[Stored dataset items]
+ + + + + + +

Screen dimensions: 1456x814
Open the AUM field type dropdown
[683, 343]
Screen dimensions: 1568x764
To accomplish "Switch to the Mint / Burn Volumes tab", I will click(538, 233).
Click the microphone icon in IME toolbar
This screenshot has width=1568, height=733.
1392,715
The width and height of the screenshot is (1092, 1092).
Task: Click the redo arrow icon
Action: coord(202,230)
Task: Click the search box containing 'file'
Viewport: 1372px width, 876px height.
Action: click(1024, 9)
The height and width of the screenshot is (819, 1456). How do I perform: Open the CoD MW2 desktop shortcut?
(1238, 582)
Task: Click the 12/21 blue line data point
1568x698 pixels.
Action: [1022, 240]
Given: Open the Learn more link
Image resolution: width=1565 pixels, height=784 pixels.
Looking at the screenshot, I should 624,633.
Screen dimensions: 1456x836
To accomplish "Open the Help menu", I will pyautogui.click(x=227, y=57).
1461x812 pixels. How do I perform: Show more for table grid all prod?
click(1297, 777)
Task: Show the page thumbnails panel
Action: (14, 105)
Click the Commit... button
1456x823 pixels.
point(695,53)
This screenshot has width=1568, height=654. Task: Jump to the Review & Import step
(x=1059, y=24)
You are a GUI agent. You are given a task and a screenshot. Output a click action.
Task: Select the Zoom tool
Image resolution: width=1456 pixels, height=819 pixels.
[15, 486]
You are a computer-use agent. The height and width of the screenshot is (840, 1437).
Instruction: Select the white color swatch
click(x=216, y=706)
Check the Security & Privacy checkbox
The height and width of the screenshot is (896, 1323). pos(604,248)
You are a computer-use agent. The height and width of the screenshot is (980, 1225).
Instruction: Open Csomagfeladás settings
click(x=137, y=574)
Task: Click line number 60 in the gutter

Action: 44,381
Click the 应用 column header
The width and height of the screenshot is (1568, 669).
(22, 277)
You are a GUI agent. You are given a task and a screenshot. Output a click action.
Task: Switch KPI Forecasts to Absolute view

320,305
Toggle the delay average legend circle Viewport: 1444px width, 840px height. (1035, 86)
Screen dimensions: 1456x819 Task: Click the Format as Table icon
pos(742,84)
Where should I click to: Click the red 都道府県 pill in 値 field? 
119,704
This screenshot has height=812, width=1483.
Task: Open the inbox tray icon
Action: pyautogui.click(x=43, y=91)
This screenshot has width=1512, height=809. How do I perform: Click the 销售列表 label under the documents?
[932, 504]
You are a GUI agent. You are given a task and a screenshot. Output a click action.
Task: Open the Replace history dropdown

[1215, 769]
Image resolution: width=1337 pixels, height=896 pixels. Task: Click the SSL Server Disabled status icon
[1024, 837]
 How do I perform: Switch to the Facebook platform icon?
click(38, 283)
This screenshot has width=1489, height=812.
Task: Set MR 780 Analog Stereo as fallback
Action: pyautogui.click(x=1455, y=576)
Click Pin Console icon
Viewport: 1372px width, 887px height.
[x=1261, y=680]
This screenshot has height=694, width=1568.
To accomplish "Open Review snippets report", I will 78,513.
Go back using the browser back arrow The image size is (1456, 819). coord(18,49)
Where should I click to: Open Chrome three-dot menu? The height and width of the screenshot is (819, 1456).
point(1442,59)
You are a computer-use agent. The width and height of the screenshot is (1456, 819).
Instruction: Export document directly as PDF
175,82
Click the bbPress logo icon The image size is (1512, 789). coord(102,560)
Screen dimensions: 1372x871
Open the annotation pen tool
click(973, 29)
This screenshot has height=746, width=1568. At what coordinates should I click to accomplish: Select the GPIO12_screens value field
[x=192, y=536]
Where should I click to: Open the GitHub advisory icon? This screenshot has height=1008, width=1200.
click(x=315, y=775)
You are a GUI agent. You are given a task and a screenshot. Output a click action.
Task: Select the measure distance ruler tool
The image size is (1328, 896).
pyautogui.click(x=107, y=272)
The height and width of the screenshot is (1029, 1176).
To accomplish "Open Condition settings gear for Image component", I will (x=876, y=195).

+ + + + + + +

--- TASK PROMPT ---
Search the lines above for the string "computer" and copy each line that has it.

--- RESULT OF THE TASK ---
You are a computer-use agent. The height and width of the screenshot is (840, 1437).
You are a computer-use agent. The height and width of the screenshot is (980, 1225).
You are a computer-use agent. The width and height of the screenshot is (1456, 819).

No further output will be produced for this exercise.